Myocardial infarction can be triggered by emotional arousal, such as that associated with sporting events. We experienced a Japanese case of ST-segment elevation myocardial infarction that developed during a game involving the Japan team in the knockout stage of the Fédération Internationale de Football Association (FIFA) World Cup. A 52-year-old man presented with prolonged chest pain, which developed while watching a live stream of the Japan vs. Belgium match. As Japan is nine hours ahead of Greenwich Mean Time, the live stream started at 3 a.m. in Japan.
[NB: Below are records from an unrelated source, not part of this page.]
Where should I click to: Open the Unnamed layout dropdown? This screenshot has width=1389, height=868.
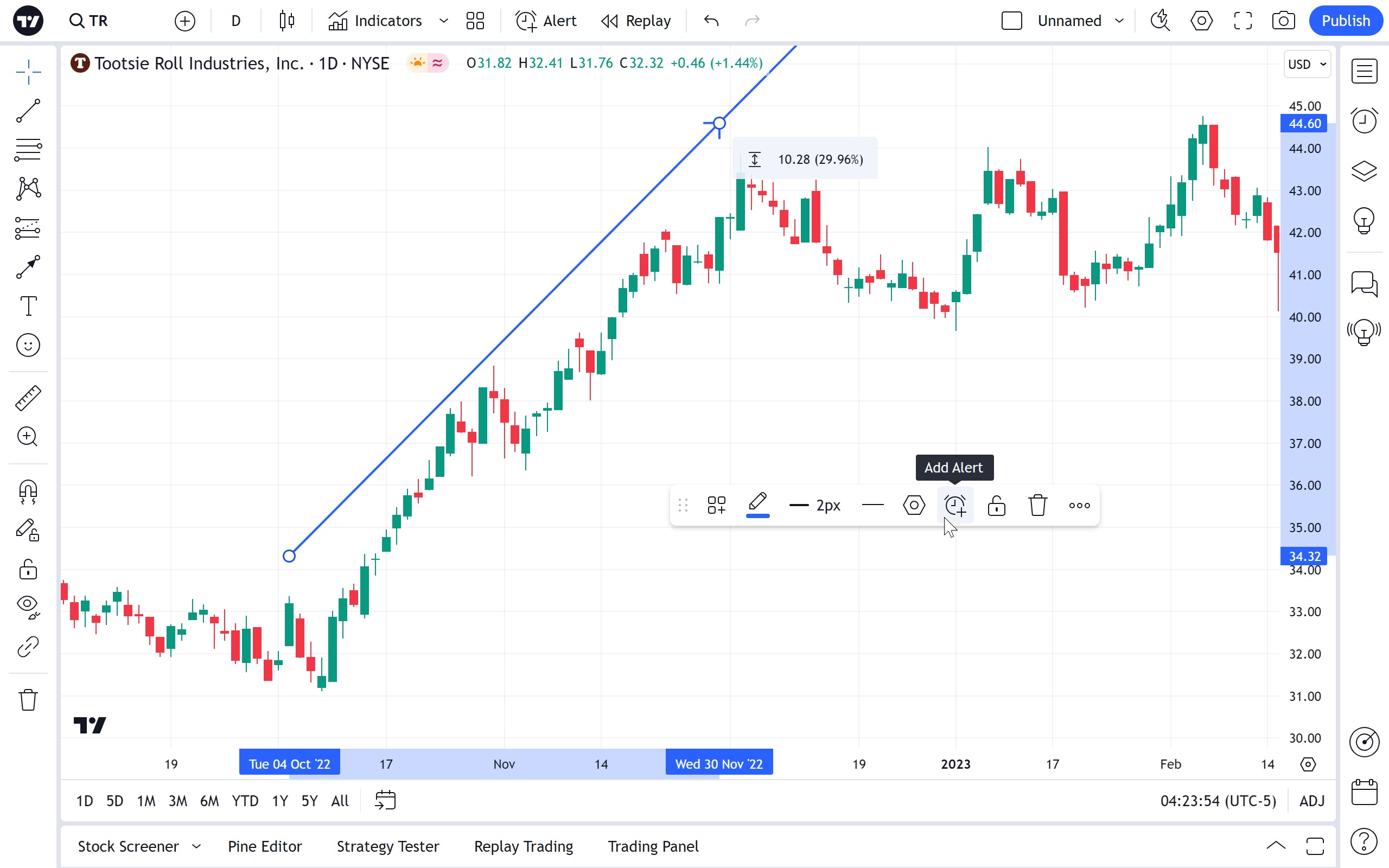click(x=1119, y=21)
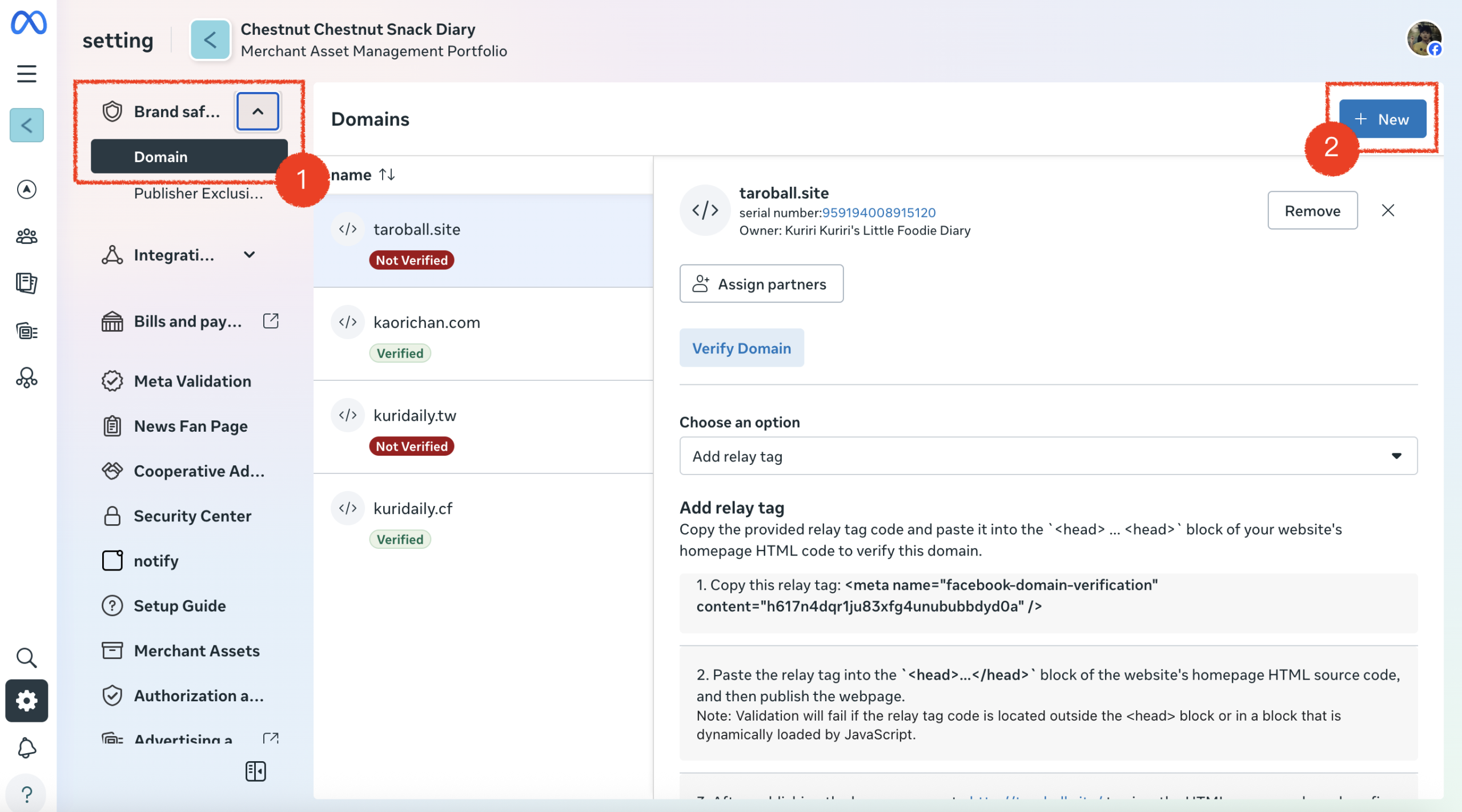Image resolution: width=1462 pixels, height=812 pixels.
Task: Click back arrow beside portfolio name
Action: (x=210, y=39)
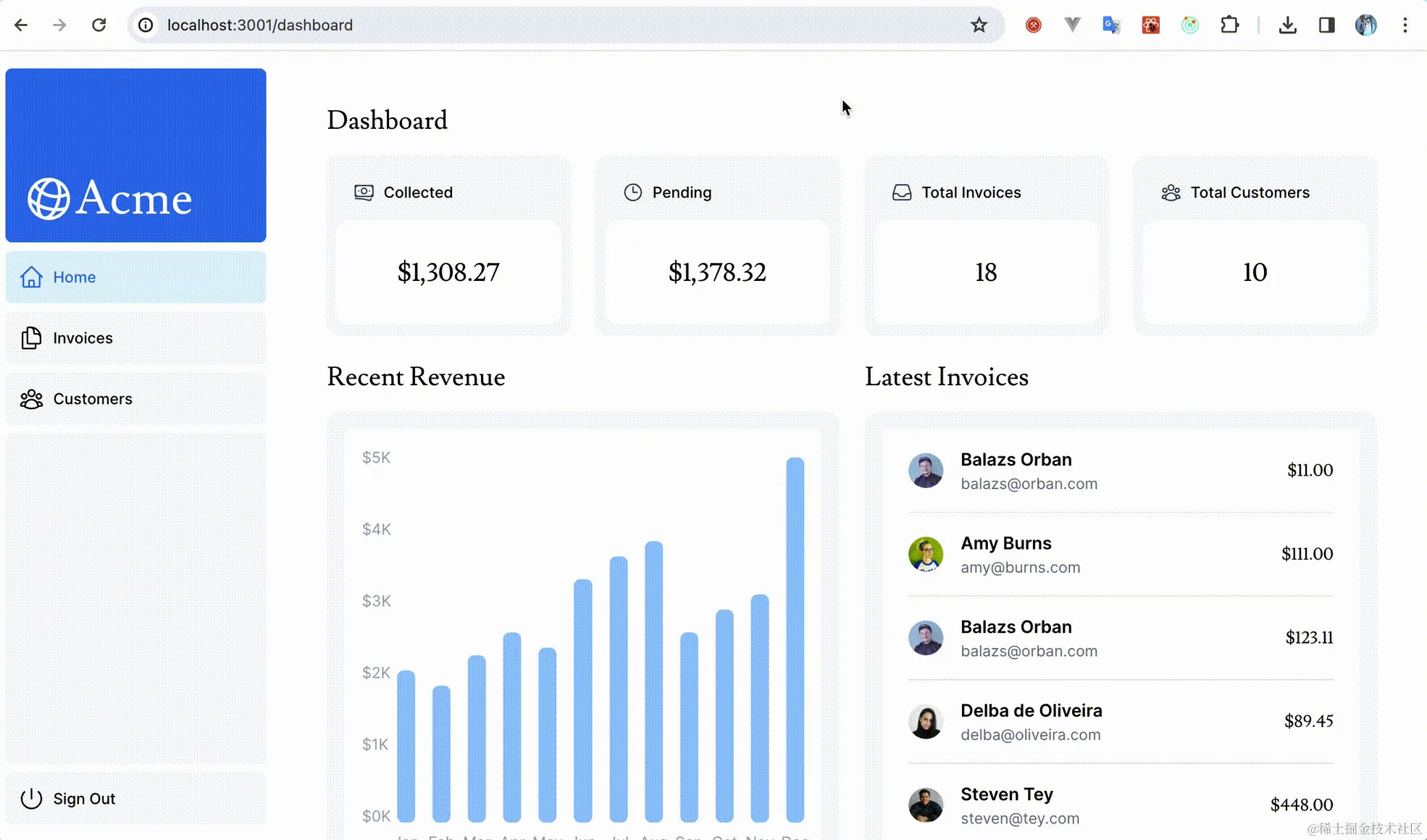
Task: Bookmark page with star icon
Action: point(979,25)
His chest symptoms occurred immediately after Belgium scored a goal and tied the game at 2-2 in the 74th minute. A diagnosis of inferior ST-segment elevation myocardial infarction was made. Emergency angioplasty was performed without complications and the clinical course was uneventful. The patient was discharged before the final of the 2018 FIFA World Cup in Russia and advised not to watch the final live, because the match was scheduled to be broadcast after midnight in Japan.